- **PROBLEM DETAILS**
Review the material line by line. Identify and copy every line that contains the string "agent".
= Beginning of Section =
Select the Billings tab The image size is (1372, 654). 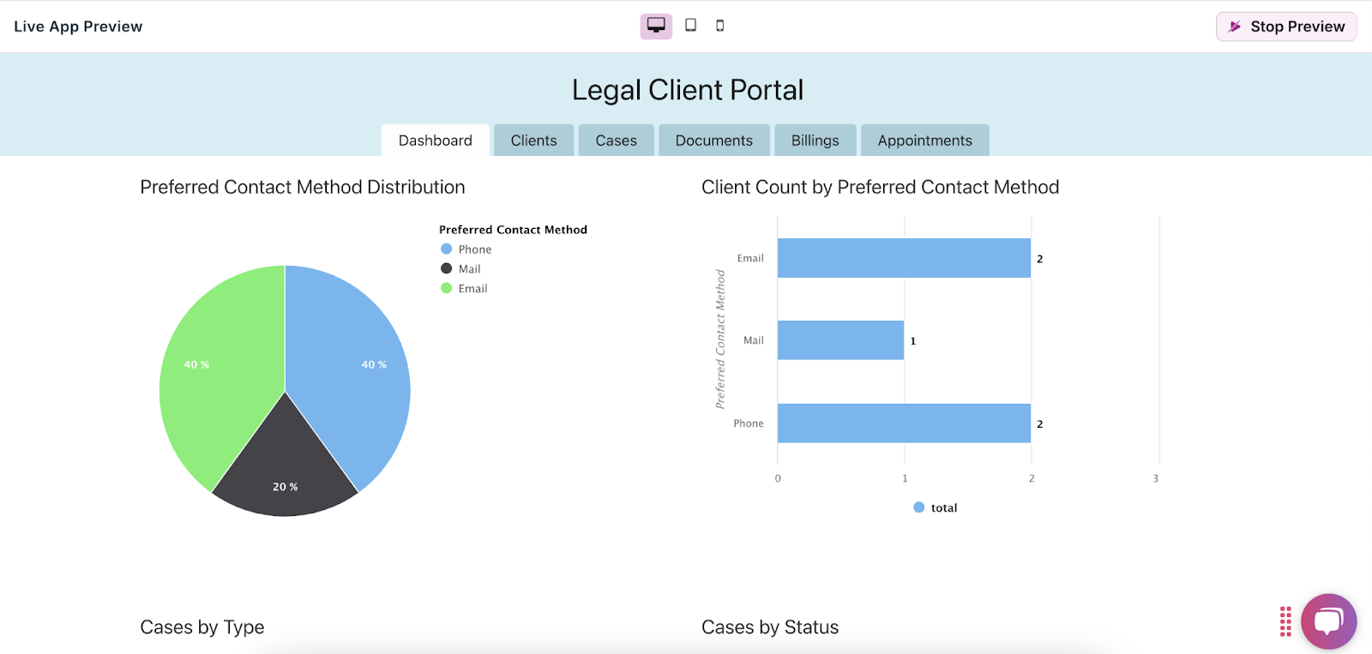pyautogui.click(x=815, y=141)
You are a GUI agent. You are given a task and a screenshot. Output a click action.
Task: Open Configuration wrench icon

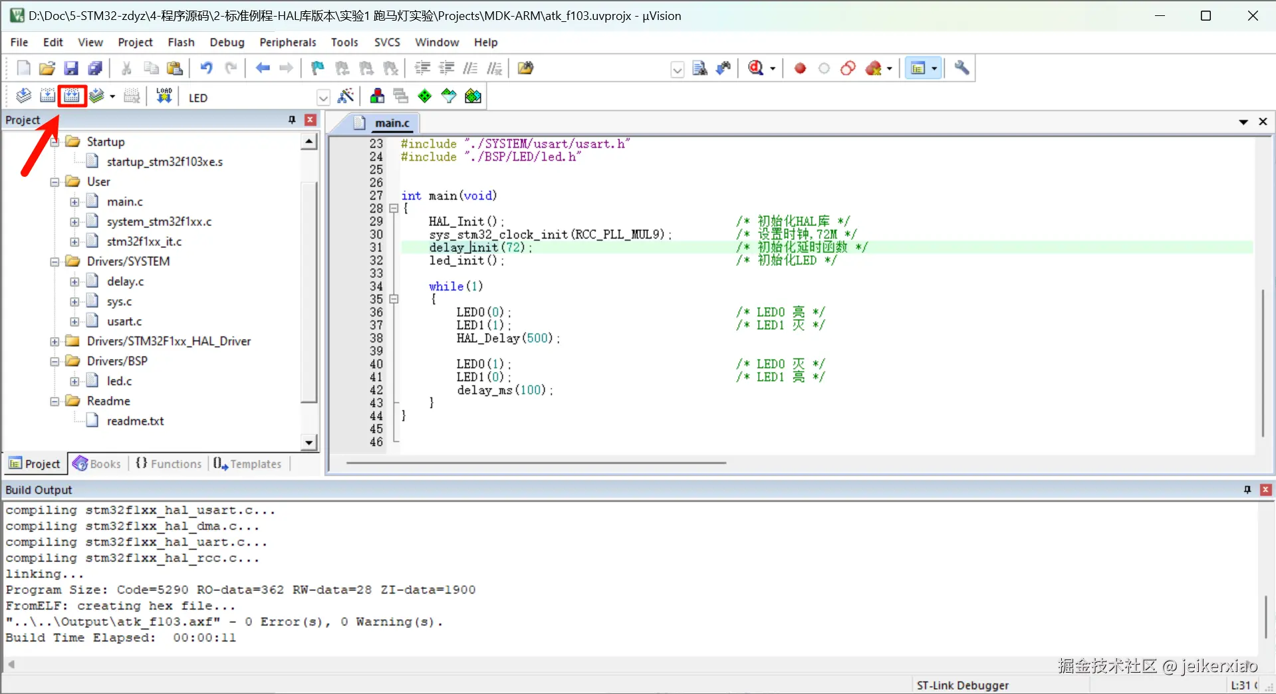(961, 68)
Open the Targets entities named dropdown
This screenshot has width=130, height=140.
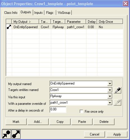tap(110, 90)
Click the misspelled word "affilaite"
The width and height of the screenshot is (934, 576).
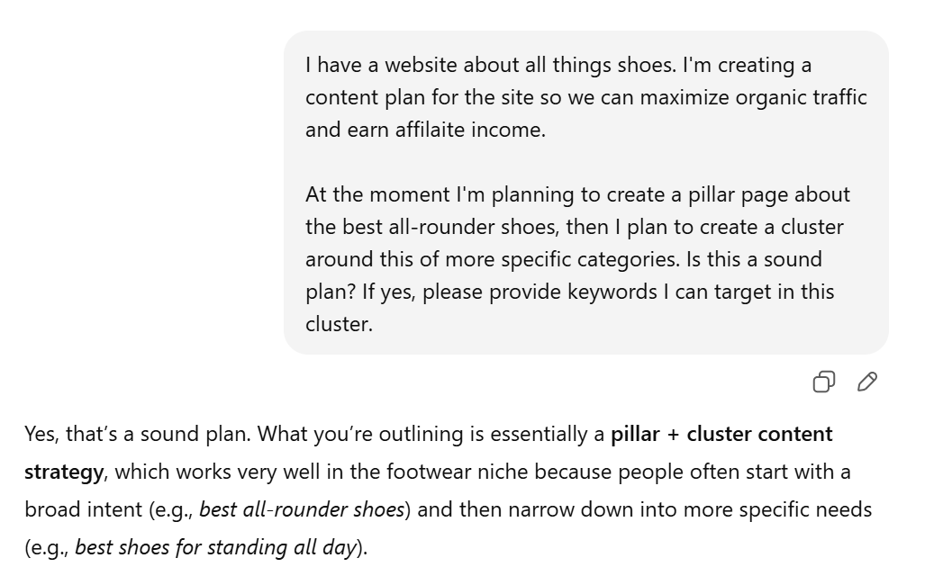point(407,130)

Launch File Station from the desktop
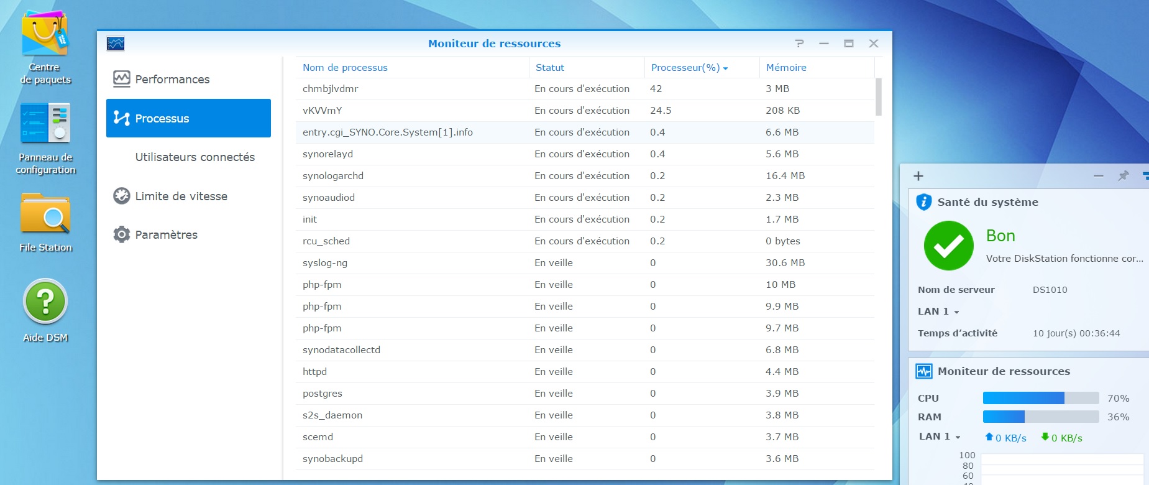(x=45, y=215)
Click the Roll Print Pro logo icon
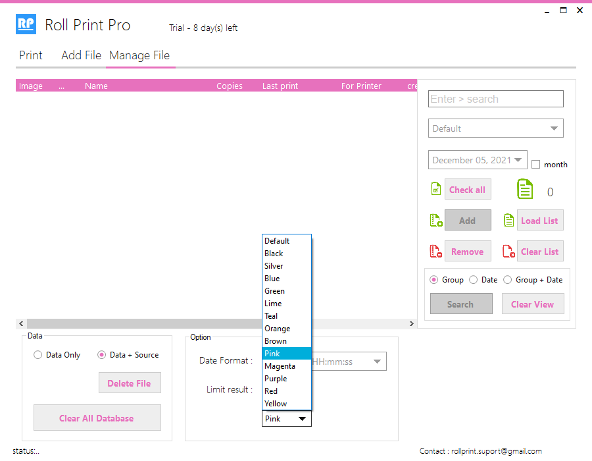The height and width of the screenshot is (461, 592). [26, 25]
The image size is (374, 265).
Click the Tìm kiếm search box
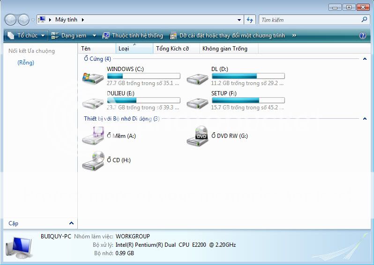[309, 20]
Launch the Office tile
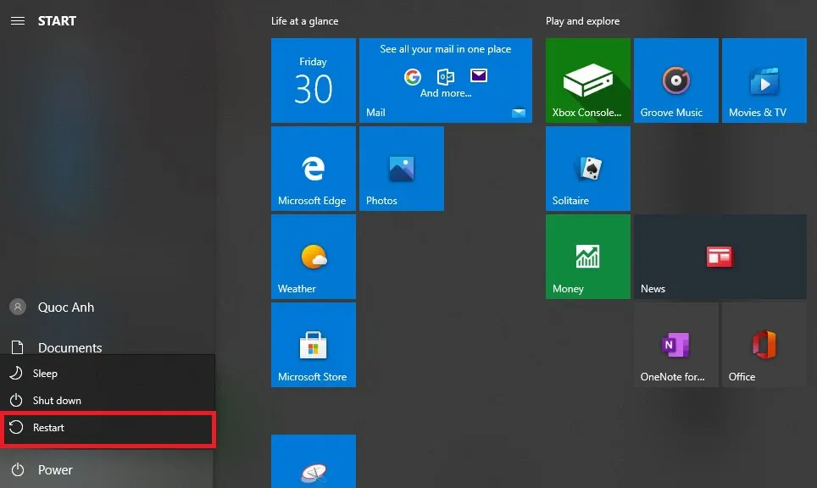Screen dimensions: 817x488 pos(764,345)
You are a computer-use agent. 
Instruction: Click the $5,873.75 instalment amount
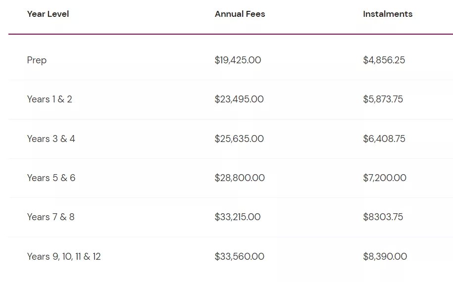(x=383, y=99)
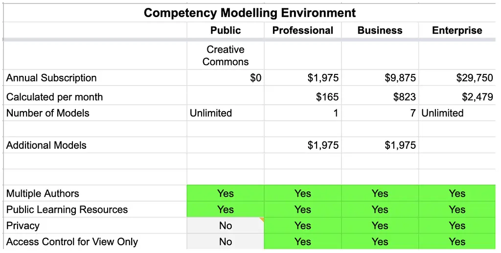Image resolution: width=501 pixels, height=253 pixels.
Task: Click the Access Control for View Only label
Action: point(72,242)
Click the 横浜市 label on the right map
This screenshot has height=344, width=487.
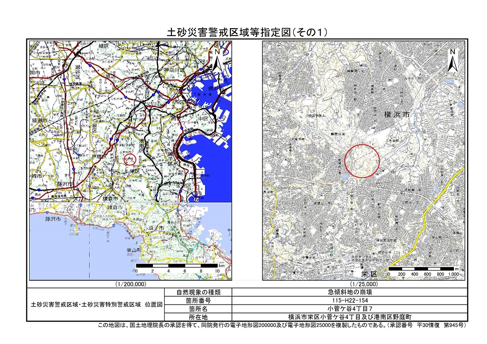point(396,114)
= End of Section =
- **RESULT OF THIS EXERCISE**
You are a GUI agent. You are given a task and a screenshot. Output a click action.
You are a computer-use agent. 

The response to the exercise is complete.